The BRS service is available via a REST API receiving input parameters in JSON format and returning the locations of detected regions in GeoJSON format. By default, the BRS service listens on port 4646, and it is configurable at installation phase. The input data must exist in RAW as a materialized view, and it must be accessible via the user's Proteus JDBC connector. The input parameters and API functions are as follows:
/alive: it checks the status of the BRS service. It has no input parameter.
/changeAlgo: this request selects the BRS algorithm among single round, multi round, hybrid, and uniform grid. The default is hybrid.
algo: 0 for multi-round, 1 for single-round, 2 for hybrid, and 9 for uniform grid.
/changeMemorySize: it sets the size of RAM assigned for submitting the BRS over the Spark cluster. Default is 10 GB.
memorySize: it indicates the new memory size in GB.

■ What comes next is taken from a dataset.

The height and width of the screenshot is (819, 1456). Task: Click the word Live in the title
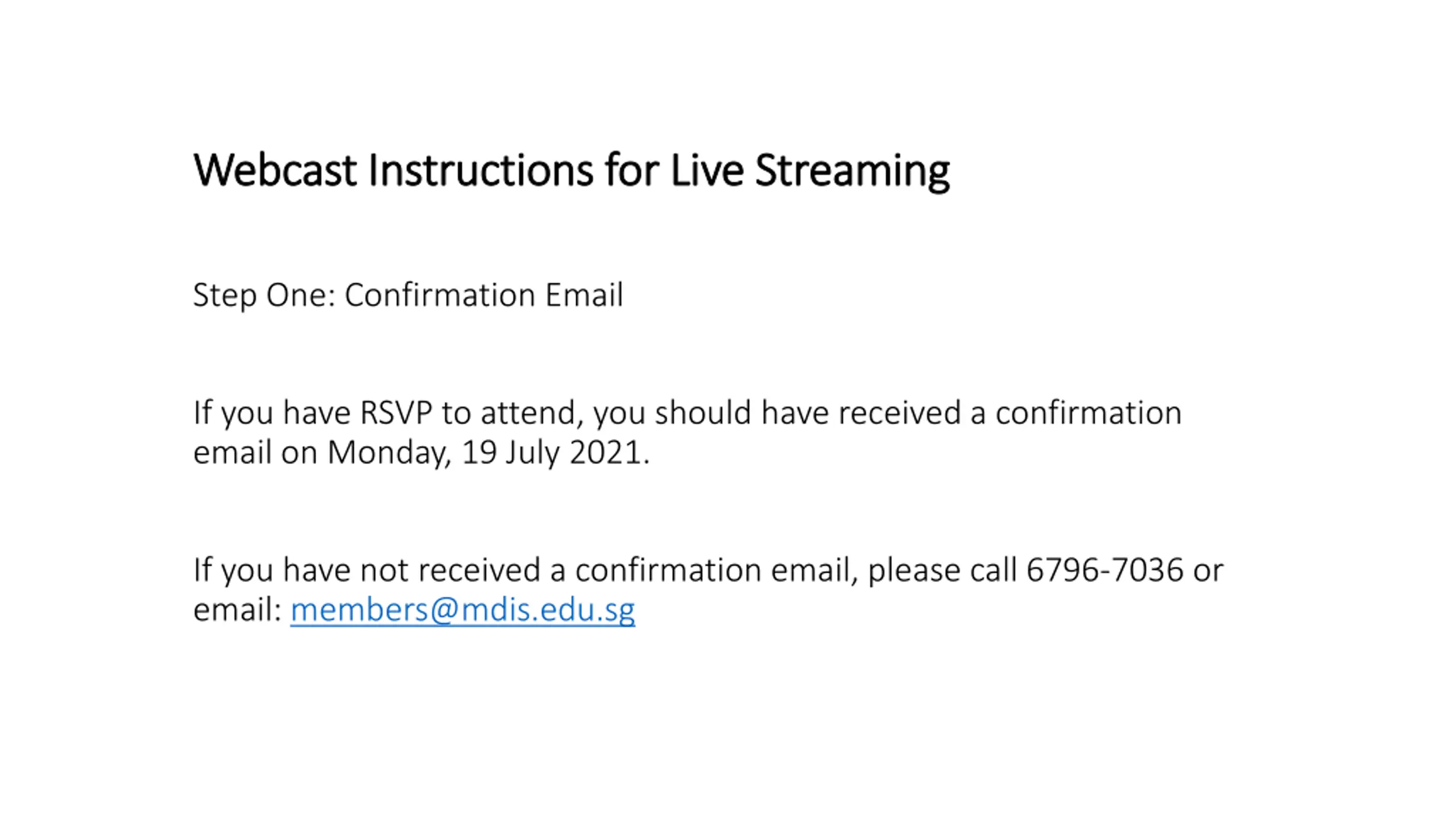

/BRS: this method returns the top k regions that maximize a monotonic scoring function. It is possible for the user to change the source code and separately define the function. By default, it is maximizing the summation of an attribute of items inside regions or frequency of items. The input parameters and their values are sent in JSON format, and the output is the center of top regions formatted as GeoJSON. As the BRS receives a query, it contacts the Proteus server to fetch required columns from the target table, so the table must be accessible from the Proteus instance. The names and definitions of input parameters are:
table: It is the name of a materialized view that contains columns named lat and lon indicating a geographical location on map.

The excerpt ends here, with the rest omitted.